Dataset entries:
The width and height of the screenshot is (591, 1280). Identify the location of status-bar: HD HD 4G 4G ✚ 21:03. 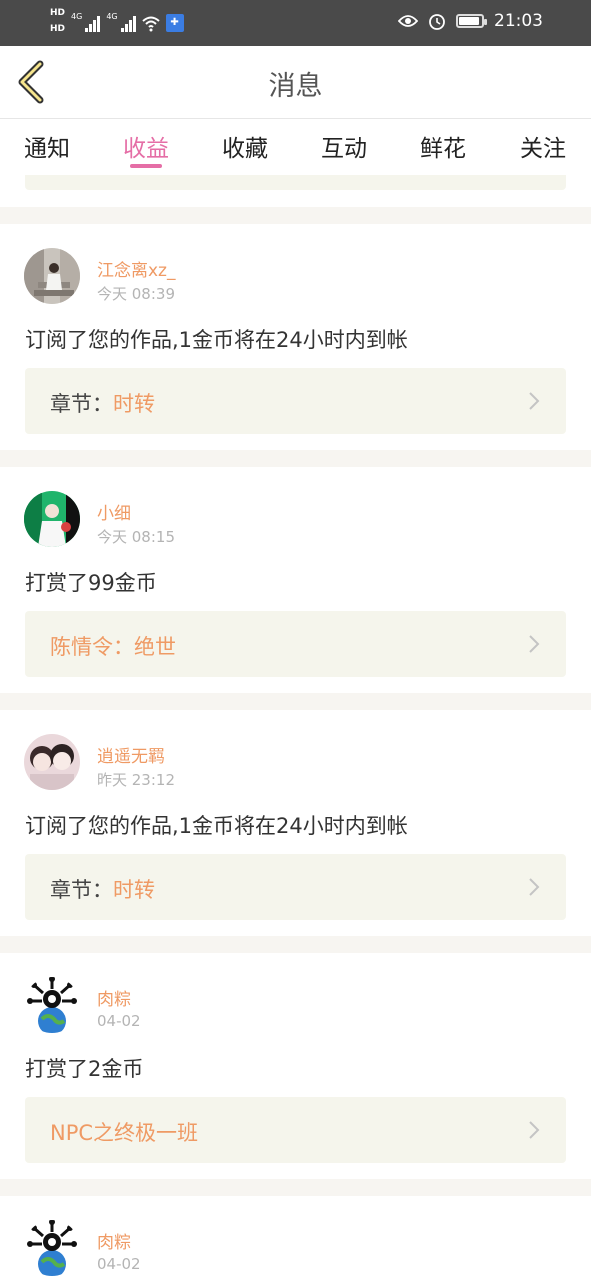
(296, 23).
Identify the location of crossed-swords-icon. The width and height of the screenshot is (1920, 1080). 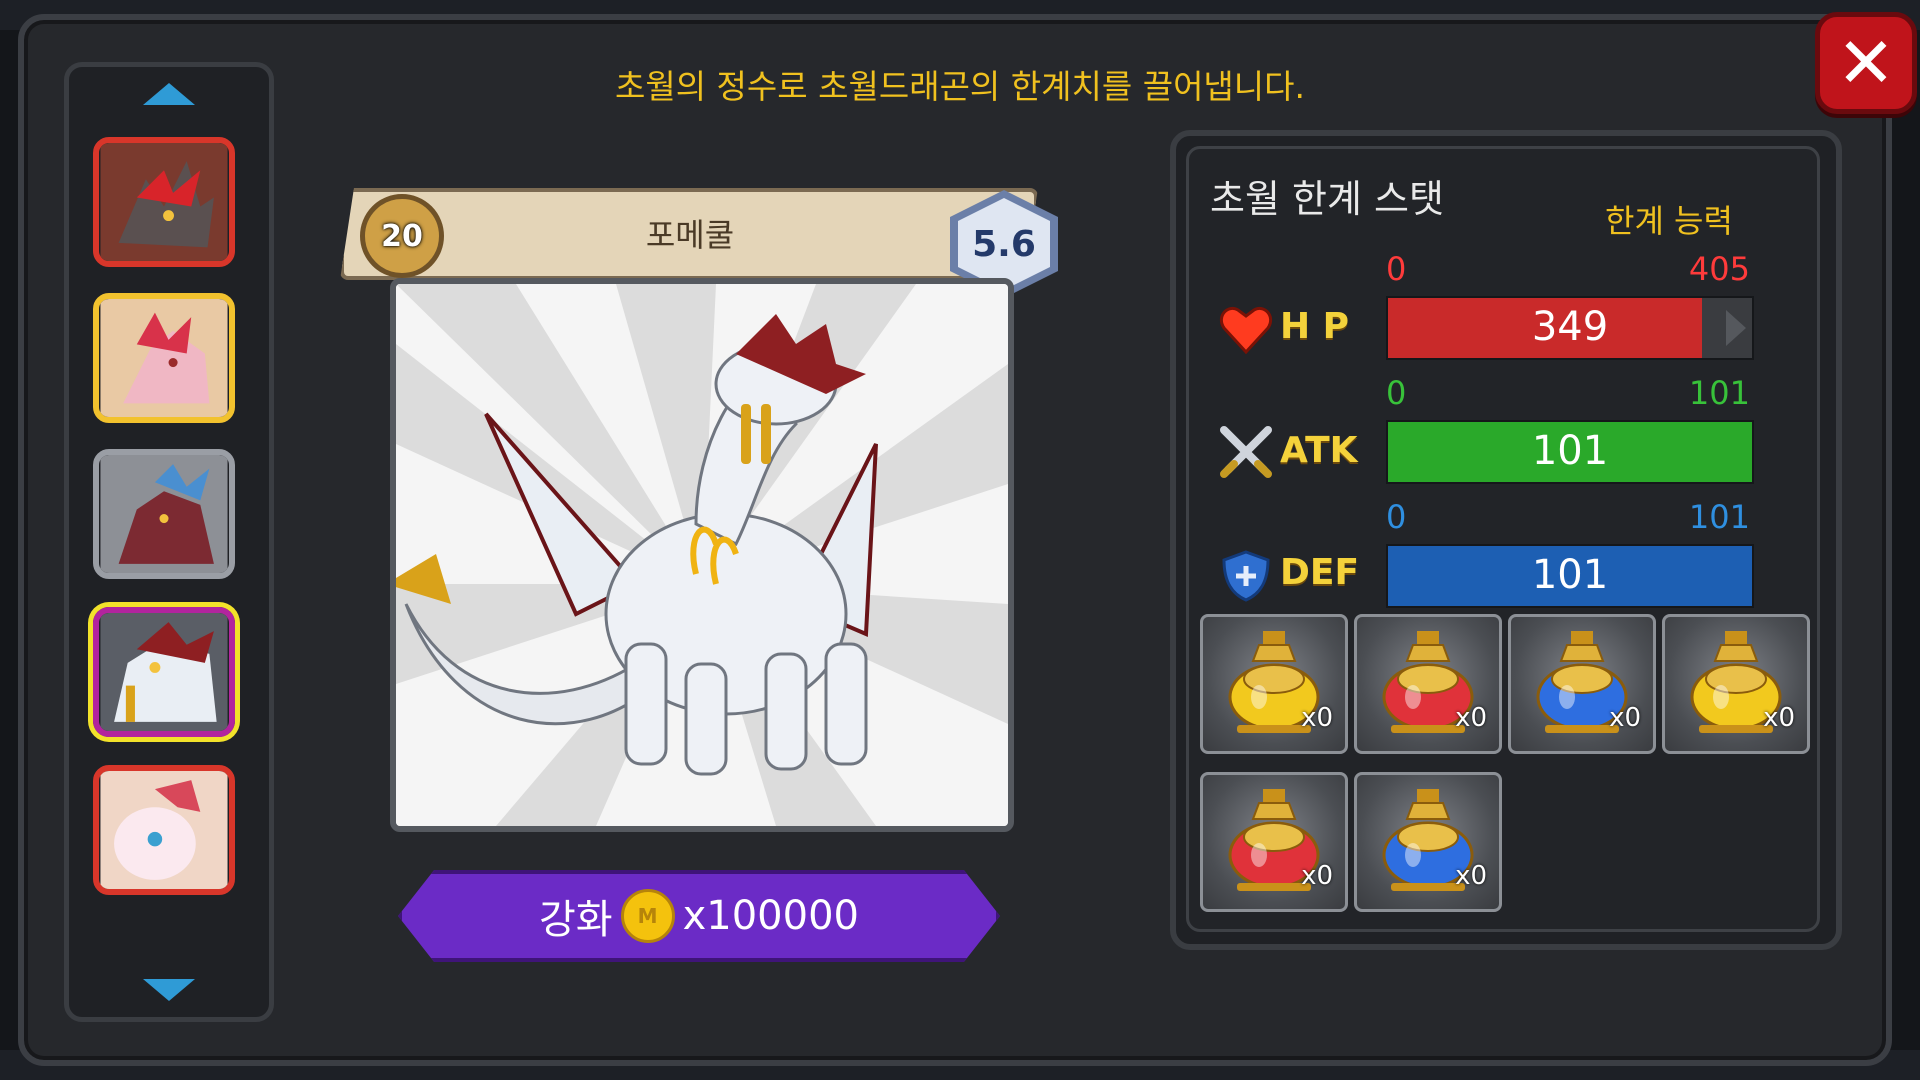
(1246, 452).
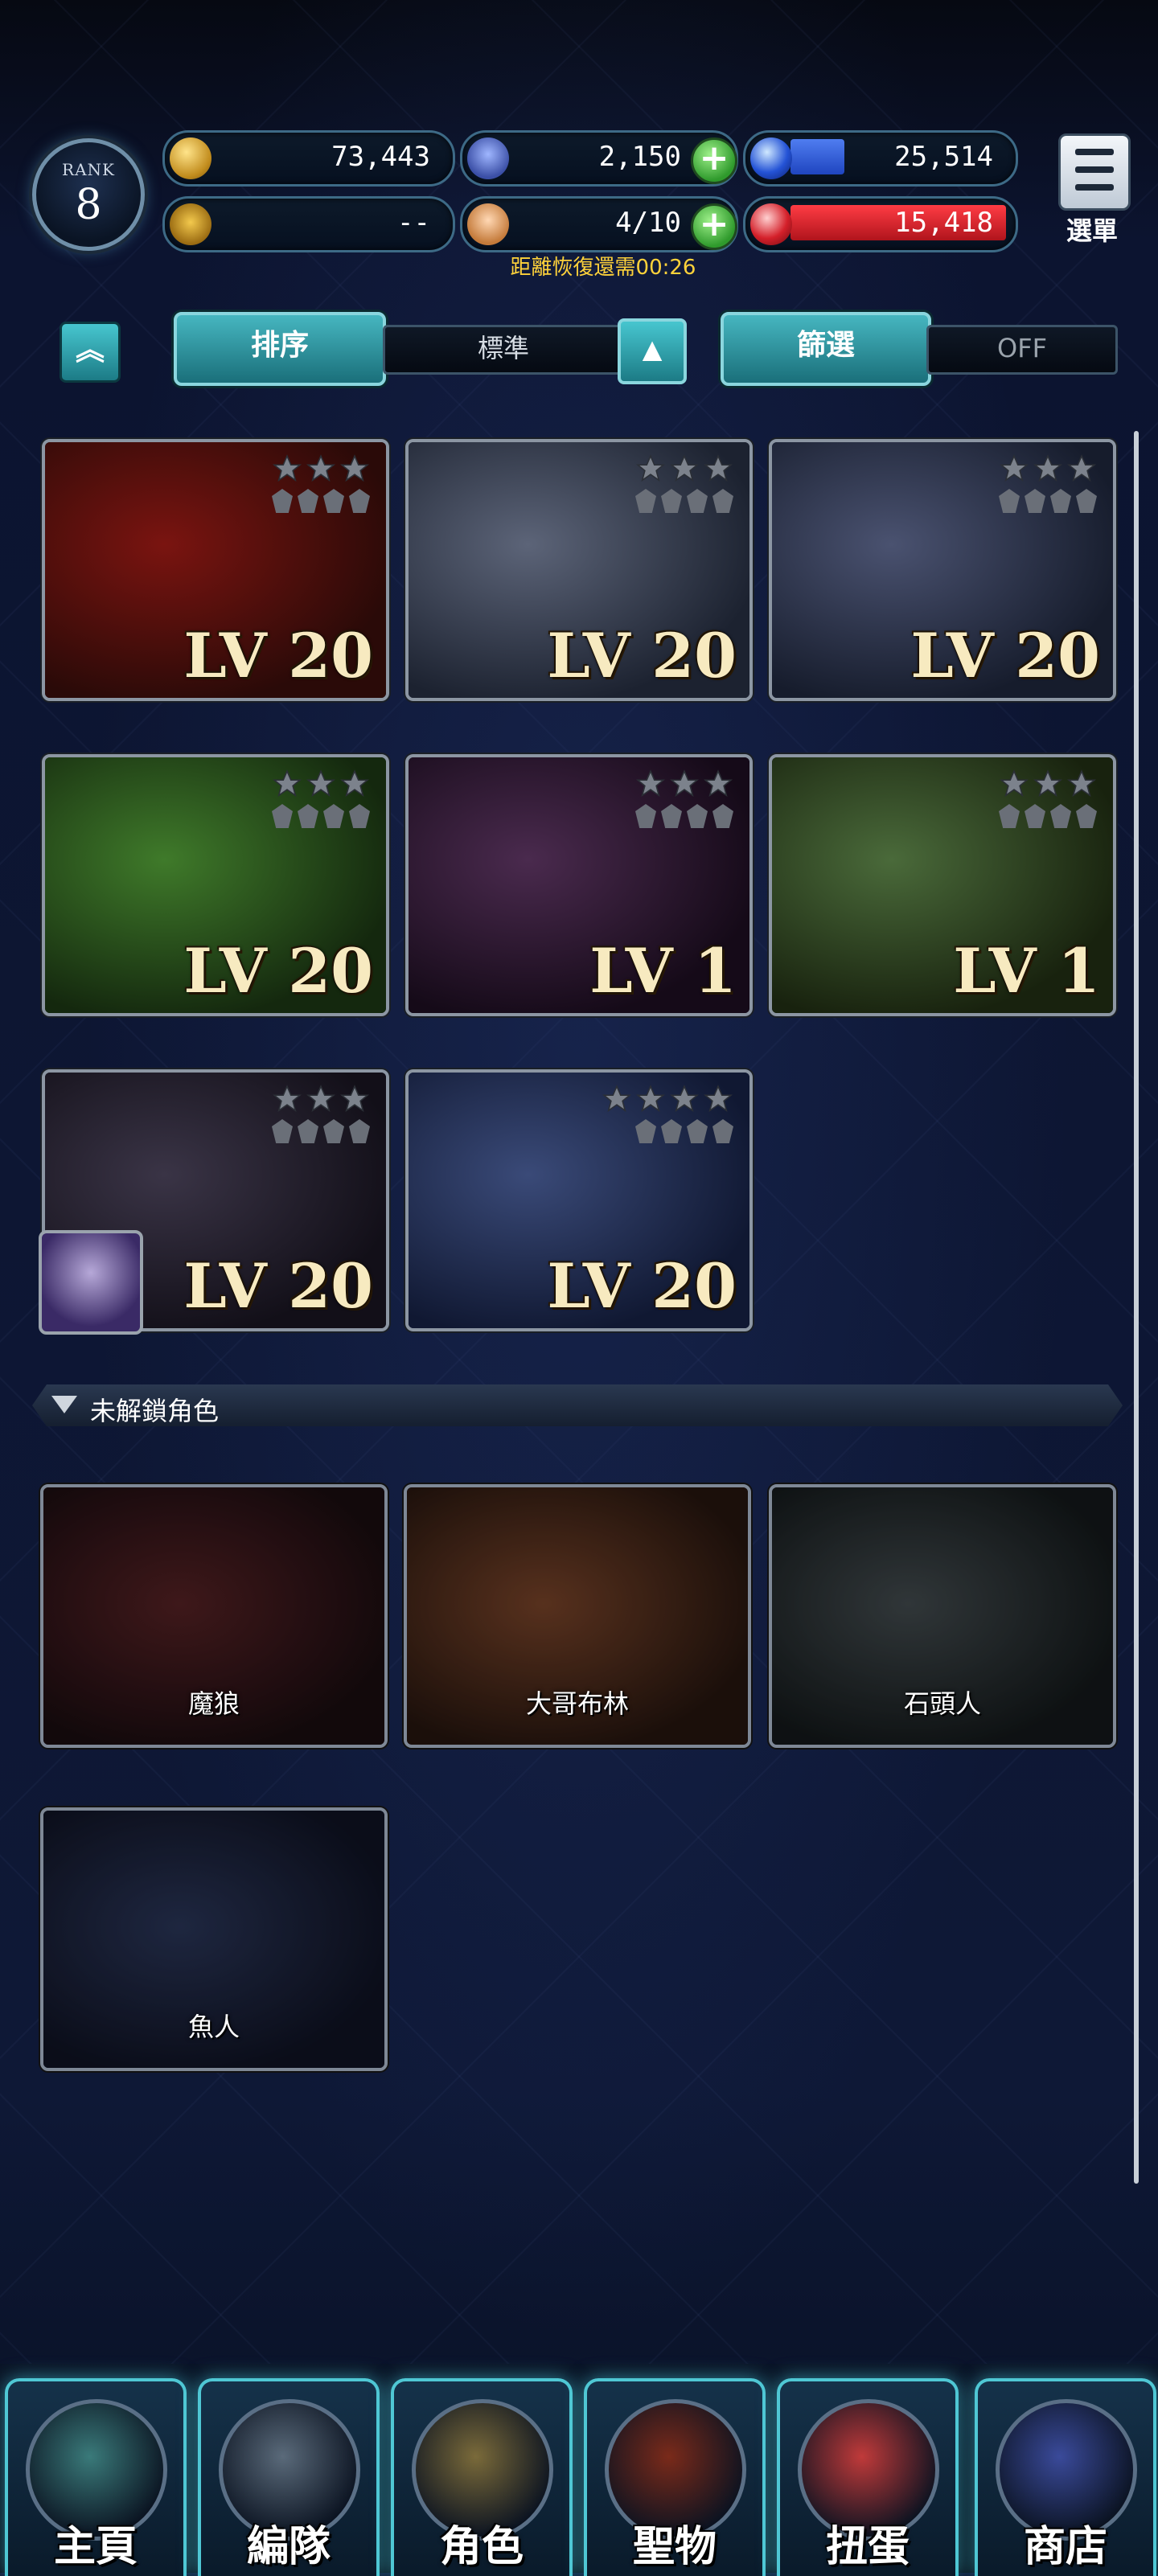  I want to click on gem-value: 4/10, so click(648, 223).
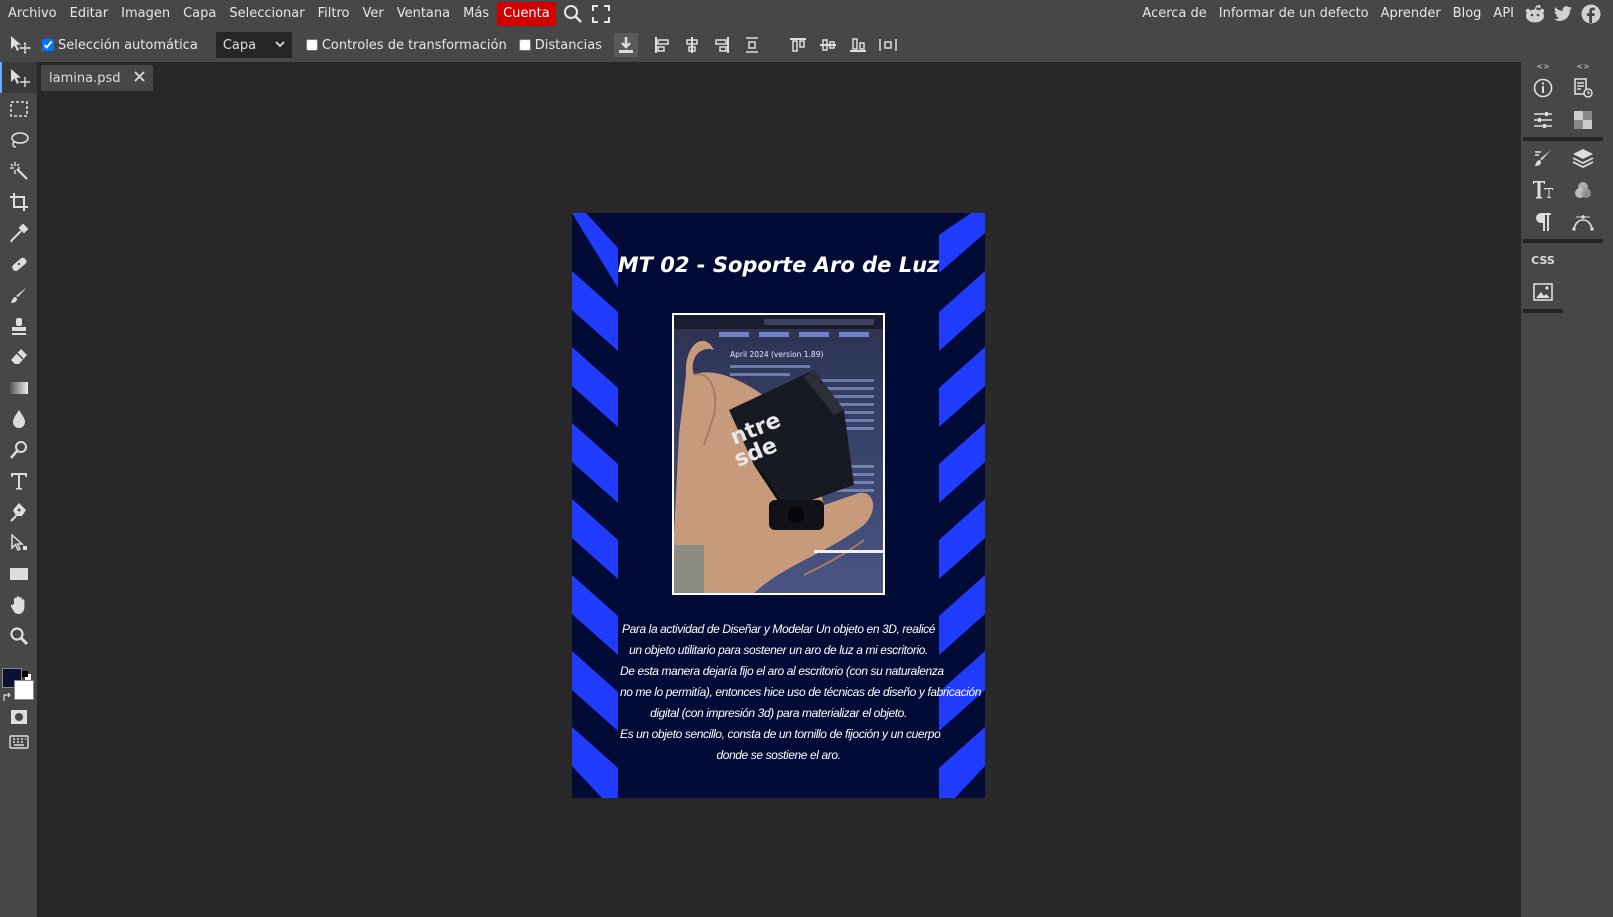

ACTIVITY
Rewrite the data above, changing "Identify the location of" to "Find the position of" and leaving everything else as it is. Leave the pictures out of your answer.

RESULT
The width and height of the screenshot is (591, 1280). Find the position of status-bar: HD HD 4G 4G ✚ 21:03. 
(296, 23).
Find the position of crossed-swords-icon. The width and height of the screenshot is (1920, 1080). 
(1246, 452).
  I want to click on gem-value: 4/10, so click(648, 223).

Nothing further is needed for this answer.